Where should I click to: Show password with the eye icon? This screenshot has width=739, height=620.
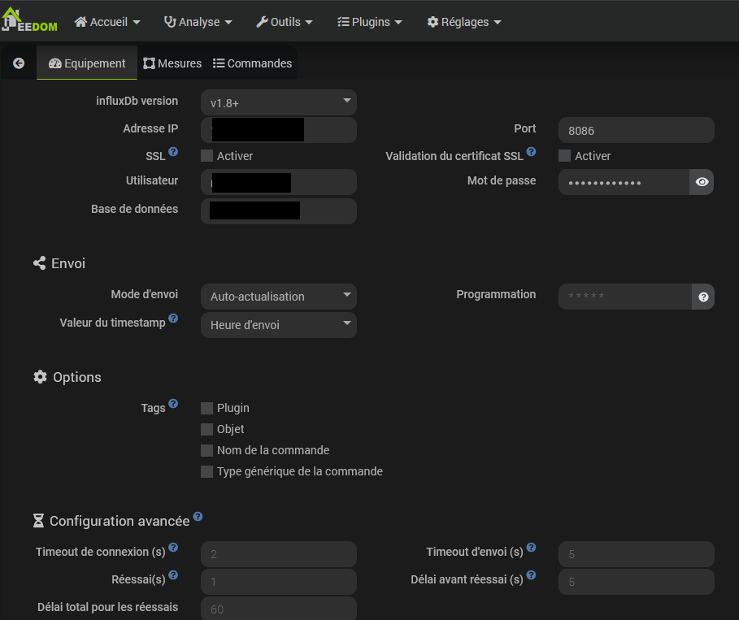[702, 182]
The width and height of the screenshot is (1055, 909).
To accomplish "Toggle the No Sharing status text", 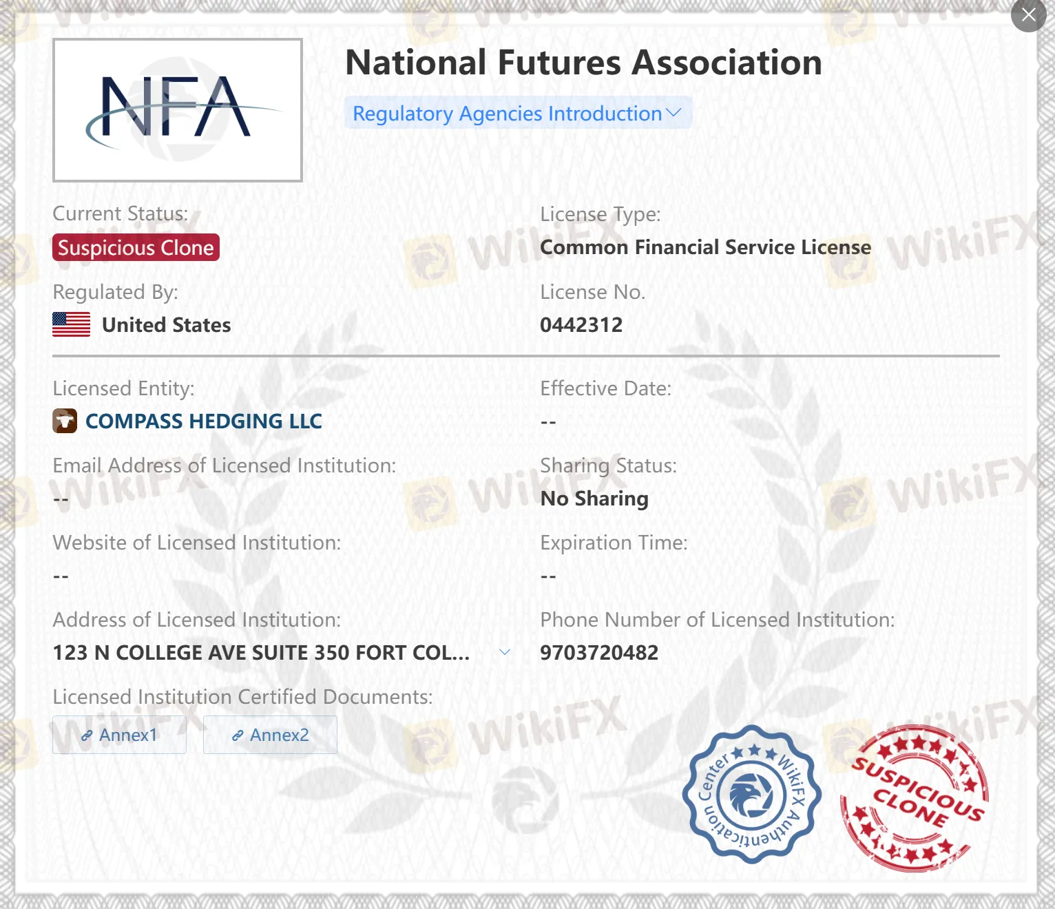I will coord(594,498).
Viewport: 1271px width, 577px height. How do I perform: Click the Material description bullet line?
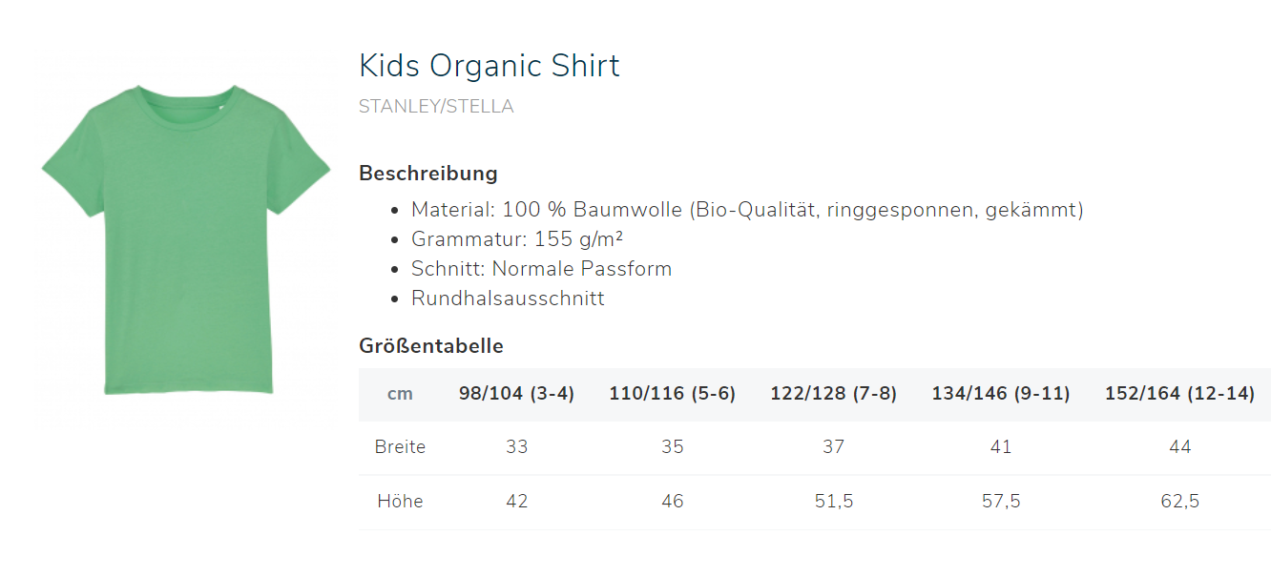click(747, 210)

☆ ☆ ☆

What you will do: The expected output is an exact copy of the lines from the one holding "Viewport: 1271px width, 577px" through the last line of the listing above, with the pictures omitted.

Solution for this task:
Viewport: 1271px width, 577px height. How do I perform: Click the Material description bullet line?
click(747, 210)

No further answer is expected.